Although I am deeply involved in technology, including Generative AI, I hold degrees in fine arts and worked for years in the graphic design, commercial photography, and digital printing industries. Given my background, I am open to embracing the ever-evolving landscape of creative processes and excited about new and innovative methods of artistic expression that Generative AI can bring to content creators.

This post showcases the seamless integration of fine-tuned Stable Diffusion models, advanced image generation pipelines, image editing techniques, and professional-grade photograph and fine arts printing services. We will explore how content creators can leverage the innovative capabilities of these non-traditional Generative AI tools to craft visually engaging content.

Choosing a Stable Diffusion UI

Common generative imaging workflows include fine-tuning models, text-to-image, image-to-image, upscaling, and inpainting. These tasks can all be accomplished programmatically, most commonly in a Jupyter notebook. Popular hosted notebook environments include Amazon SageMaker Studio and Google Colaboratory (Colab). My recent article features Amazon SageMaker Studio for Stable Diffusion image generation:

However, notebooks have a much higher learning curve for non-programmers than low-code or no-code user interfaces. Several popular, browser-based, open-source Stable Diffusion graphical user interfaces (GUIs) are available for Stable Diffusion-based generative imaging tasks. These include AUTOMATIC1111 (A1111), ComfyUI , and Kohya_SS .

* What the task asks
Quote the passage on Stable Diffusion for content creators in full, word for word. The material plays no part in the passage on Stable Diffusion for content creators.

* Extracted records
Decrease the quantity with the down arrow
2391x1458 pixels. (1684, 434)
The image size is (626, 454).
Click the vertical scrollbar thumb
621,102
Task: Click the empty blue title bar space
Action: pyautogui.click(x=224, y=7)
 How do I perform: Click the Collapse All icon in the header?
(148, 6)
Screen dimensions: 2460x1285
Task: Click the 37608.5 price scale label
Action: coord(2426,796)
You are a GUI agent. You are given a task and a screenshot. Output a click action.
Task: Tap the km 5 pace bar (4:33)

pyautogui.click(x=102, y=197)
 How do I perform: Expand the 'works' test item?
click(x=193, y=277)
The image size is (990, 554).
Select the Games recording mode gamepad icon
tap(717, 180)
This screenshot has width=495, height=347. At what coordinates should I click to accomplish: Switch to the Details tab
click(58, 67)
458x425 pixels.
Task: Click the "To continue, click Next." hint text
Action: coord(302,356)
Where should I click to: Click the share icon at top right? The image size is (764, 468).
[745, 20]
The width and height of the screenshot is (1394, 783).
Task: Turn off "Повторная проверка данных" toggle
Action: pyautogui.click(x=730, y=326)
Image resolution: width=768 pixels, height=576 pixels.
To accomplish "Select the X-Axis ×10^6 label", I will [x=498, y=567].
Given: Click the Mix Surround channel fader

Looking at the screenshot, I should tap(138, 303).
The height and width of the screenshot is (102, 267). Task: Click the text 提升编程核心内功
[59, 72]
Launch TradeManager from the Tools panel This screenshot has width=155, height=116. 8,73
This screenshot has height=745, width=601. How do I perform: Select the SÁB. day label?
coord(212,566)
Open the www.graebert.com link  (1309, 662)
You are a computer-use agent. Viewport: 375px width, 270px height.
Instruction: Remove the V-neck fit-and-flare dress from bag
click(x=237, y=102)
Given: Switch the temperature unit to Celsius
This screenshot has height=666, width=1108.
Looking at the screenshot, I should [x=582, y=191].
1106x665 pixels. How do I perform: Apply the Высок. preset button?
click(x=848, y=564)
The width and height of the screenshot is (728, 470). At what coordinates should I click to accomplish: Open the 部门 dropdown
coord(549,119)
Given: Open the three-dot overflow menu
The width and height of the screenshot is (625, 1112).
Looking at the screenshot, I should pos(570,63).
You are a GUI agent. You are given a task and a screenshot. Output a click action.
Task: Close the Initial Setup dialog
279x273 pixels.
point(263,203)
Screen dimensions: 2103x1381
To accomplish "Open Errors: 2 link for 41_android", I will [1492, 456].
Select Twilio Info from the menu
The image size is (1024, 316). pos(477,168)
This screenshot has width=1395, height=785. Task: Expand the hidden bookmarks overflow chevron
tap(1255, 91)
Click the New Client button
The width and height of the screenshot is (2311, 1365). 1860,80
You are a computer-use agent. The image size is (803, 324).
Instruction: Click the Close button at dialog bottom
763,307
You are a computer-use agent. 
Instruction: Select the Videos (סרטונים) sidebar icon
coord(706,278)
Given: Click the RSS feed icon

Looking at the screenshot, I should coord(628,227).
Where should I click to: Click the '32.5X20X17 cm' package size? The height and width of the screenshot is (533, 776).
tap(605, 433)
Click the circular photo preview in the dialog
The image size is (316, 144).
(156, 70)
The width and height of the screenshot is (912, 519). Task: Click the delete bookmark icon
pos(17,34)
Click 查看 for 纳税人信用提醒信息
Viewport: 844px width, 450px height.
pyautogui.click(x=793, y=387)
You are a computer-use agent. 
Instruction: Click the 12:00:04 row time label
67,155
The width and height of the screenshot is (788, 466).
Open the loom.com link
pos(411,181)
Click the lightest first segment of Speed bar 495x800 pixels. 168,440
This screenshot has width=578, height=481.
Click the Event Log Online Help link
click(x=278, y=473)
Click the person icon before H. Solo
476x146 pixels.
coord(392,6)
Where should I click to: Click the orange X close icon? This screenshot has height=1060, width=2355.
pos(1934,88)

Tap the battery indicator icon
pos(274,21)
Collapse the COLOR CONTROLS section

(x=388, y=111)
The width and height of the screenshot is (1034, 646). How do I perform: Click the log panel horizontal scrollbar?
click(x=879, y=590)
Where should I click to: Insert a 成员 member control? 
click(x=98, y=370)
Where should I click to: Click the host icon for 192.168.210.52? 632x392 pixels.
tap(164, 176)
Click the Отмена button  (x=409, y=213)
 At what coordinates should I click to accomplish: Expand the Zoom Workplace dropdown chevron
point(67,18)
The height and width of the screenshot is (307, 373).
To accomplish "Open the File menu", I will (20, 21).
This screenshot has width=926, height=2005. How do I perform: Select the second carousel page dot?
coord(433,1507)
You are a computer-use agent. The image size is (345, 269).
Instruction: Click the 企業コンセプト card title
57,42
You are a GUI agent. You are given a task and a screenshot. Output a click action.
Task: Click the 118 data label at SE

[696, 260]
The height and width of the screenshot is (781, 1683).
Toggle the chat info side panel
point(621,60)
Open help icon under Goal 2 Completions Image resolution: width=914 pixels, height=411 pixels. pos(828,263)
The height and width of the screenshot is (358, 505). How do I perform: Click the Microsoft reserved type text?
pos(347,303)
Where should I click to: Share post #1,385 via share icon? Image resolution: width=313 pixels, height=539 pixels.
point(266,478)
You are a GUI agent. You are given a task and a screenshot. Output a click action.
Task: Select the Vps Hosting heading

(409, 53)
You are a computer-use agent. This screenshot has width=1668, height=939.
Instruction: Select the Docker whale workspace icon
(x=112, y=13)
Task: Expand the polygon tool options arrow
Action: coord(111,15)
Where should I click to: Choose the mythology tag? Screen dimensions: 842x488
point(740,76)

* Reply
Although I am deeply involved in technology, including Generative AI, I hold degrees in fine arts and worked for years in the graphic design, commercial photography, and digital printing industries. Given my background, I am open to embracing the ever-evolving landscape of creative processes and excited about new and innovative methods of artistic expression that Generative AI can bring to content creators.

This post showcases the seamless integration of fine-tuned Stable Diffusion models, advanced image generation pipelines, image editing techniques, and professional-grade photograph and fine arts printing services. We will explore how content creators can leverage the innovative capabilities of these non-traditional Generative AI tools to craft visually engaging content.

Choosing a Stable Diffusion UI

Common generative imaging workflows include fine-tuning models, text-to-image, image-to-image, upscaling, and inpainting. These tasks can all be accomplished programmatically, most commonly in a Jupyter notebook. Popular hosted notebook environments include Amazon SageMaker Studio and Google Colaboratory (Colab). My recent article features Amazon SageMaker Studio for Stable Diffusion image generation:

However, notebooks have a much higher learning curve for non-programmers than low-code or no-code user interfaces. Several popular, browser-based, open-source Stable Diffusion graphical user interfaces (GUIs) are available for Stable Diffusion-based generative imaging tasks. These include AUTOMATIC1111 (A1111), ComfyUI , and Kohya_SS .